[Set exercise] From the Nexus in Kubernetes text, return the stretch from "Configuring blob stores..." through "Configuring repositories..." word for word.

[Source text]
※ ※ ※

Configuring anonymous access...
Anonymous access configured.
Configuring blob stores...
Configuring scripts...
Script 'cleanup' updated.
Script 'task' updated.
Configuring cleanup policies...
Configuring repositories...
ERROR: Could not create repository 'pip-cache'.

Check the logs – Nexus wants to transfer almost all fields, in this case, the config.repos.httpClient.contentMaxAge was missing:

nexus3-0:nexus3 2024-11-27 12:34:16,818+0000 WARN  [qtp554755438-84] admin org.sonatype.nexus.siesta.internal.resteasy.ResteasyViolationExceptionMapper - (ID af473d22-3eca-49ea-adb9-c7985add27e7) Response: [400] '[ValidationErrorXO{id='PARAMETER strictContentTypeValidation', message='must not be null'}, ValidationErrorXO{id='PARAMETER negativeCache', message='must not be null'}, ValidationErrorXO{id='PARAMETER metadataMaxAge', message='must not be null'}, ValidationErrorXO{id='PARAMETER contentMaxAge'[]ust not be null]arg0.httpClient]ntMaxAge]]TypeValidation]TER httpClient', message='must not be null'}]'; mapped from: [PARAMETER]

During deployment, when we set the config.enabled=true parameter, the chart launches another Kubernetes Pod, which actually performs the Nexus configuration.

Let’s check the access and the repository – open a local port:

$ kk -n ops-nexus-ns port-forward pod/nexus3-0 8082:8081
Forwarding from 127.0.0.1:8082 -> 8081
Forwarding from [::1]:8082 -> 8081

And go to the http://localhost:8082/#admin/repository/repositories:

The Nexus needs a lot of resources, especially memory, because again, it’s Java:

Therefore, it makes sense to set requests in values.

Also, you can set JVM params:

...
  #  Environment:
  #  INSTALL4J_ADD_VM_PARAMS:          -Djava.util.prefs.userRoot=${NEXUS_DATA}/javaprefs -Xms1024m -Xmx1024m -XX:MaxDirectMemorySize=2048m
...

Testing Nexus in Kubernetes

Launch a Pod with Python:

$ kk run pod --rm -i --tty --image python bash
If you don't see a command prompt, try pressing enter.
root@pod:/#

Find a Kubernetes Service for Nexus:

$ kk -n ops-nexus-ns get svc
NAME        TYPE        CLUSTER-IP       EXTERNAL-IP   PORT(S)    AGE
nexus3      ClusterIP   172.20.160.147   <none>        8081/TCP   78m
nexus3-hl   ClusterIP   None             <none>        8081/TCP   78m

Run pip install again:

root@pod:/# time pip install --index-url http://nexus3.ops-nexus-ns.svc:8081/repository/pip-cache/simple setuptools --trusted-host nexus3.ops-nexus-ns.svc
Looking in indexes: http://nexus3.ops-nexus-ns.svc:8081/repository/pip-cache/simple
Collecting setuptools
  Downloading http://nexus3.ops-nexus-ns.svc:8081/repository/pip-cache/packages/setuptools/75.6.0/setuptools-75.6.0-py3-none-any.whl (1.2 MB)

※ ※ ※

Stored data entries:
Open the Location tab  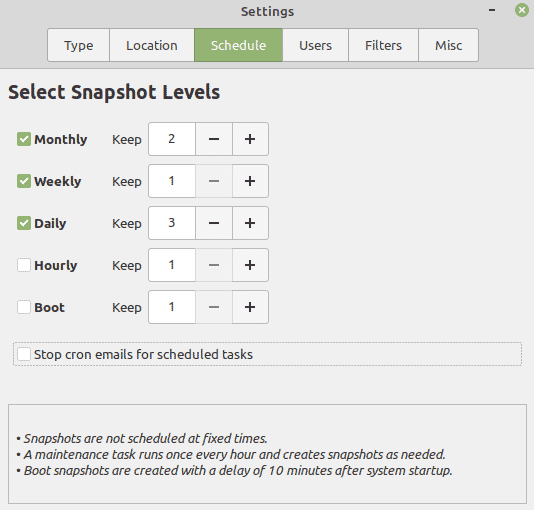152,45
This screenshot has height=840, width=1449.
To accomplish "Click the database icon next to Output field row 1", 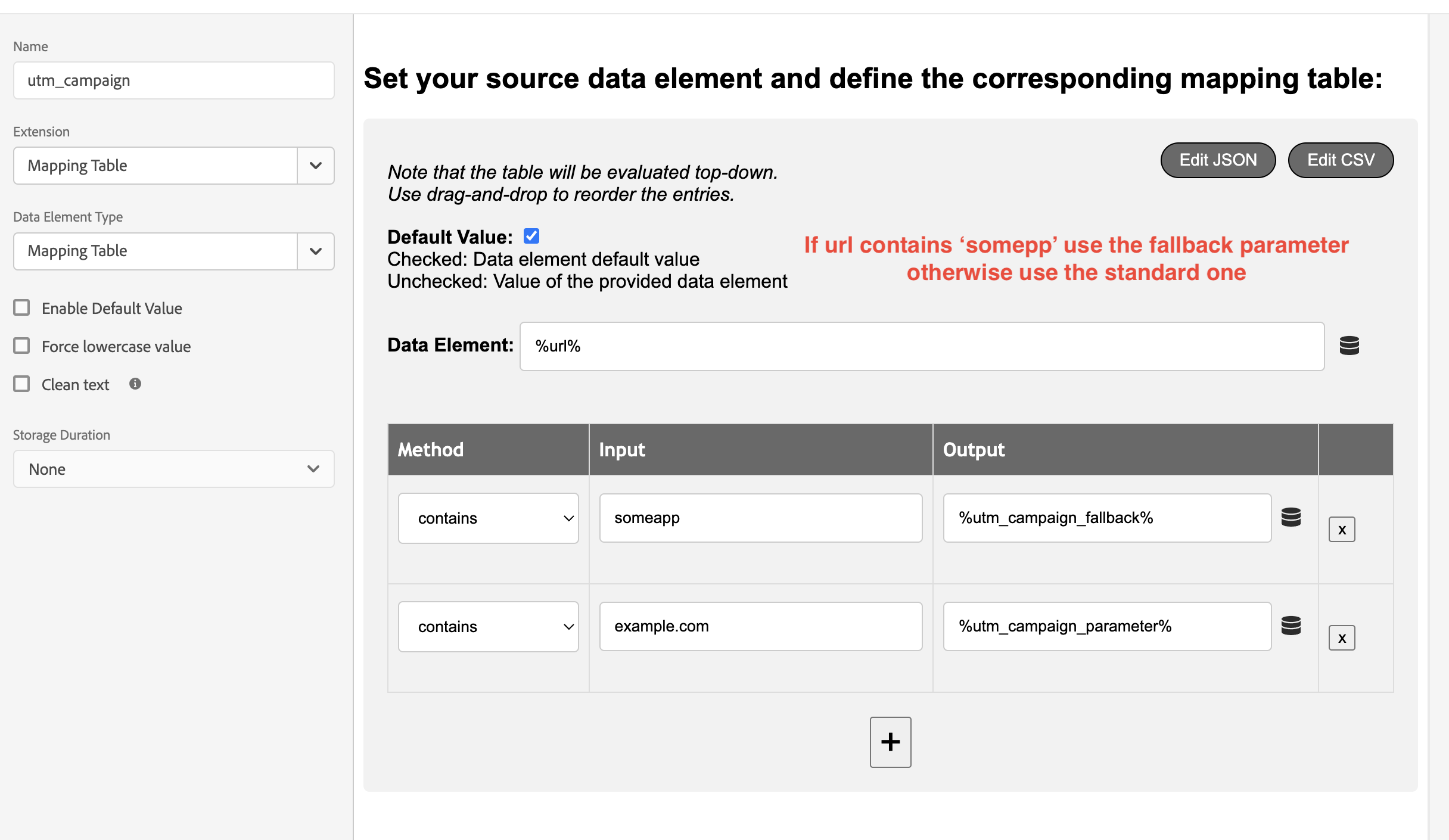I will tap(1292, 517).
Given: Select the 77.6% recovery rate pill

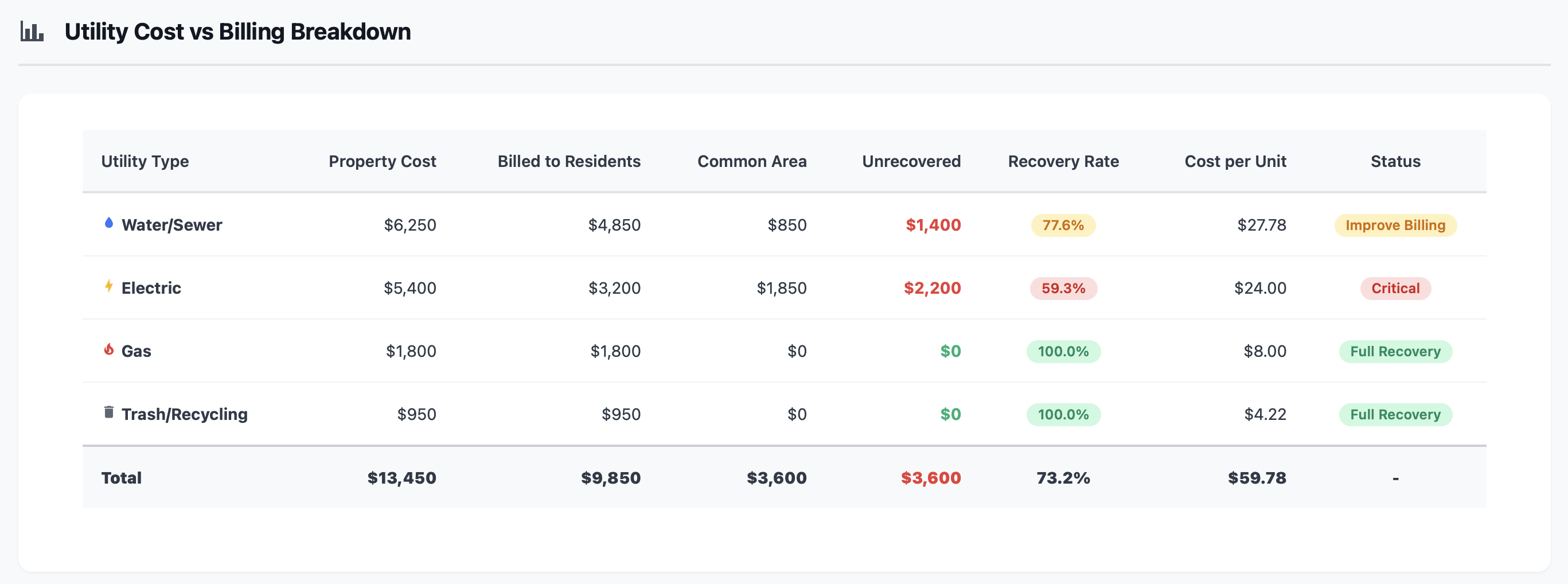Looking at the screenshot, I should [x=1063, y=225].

※ ※ ※

[Solution to this task]
Configuring blob stores...
Configuring scripts...
Script 'cleanup' updated.
Script 'task' updated.
Configuring cleanup policies...
Configuring repositories...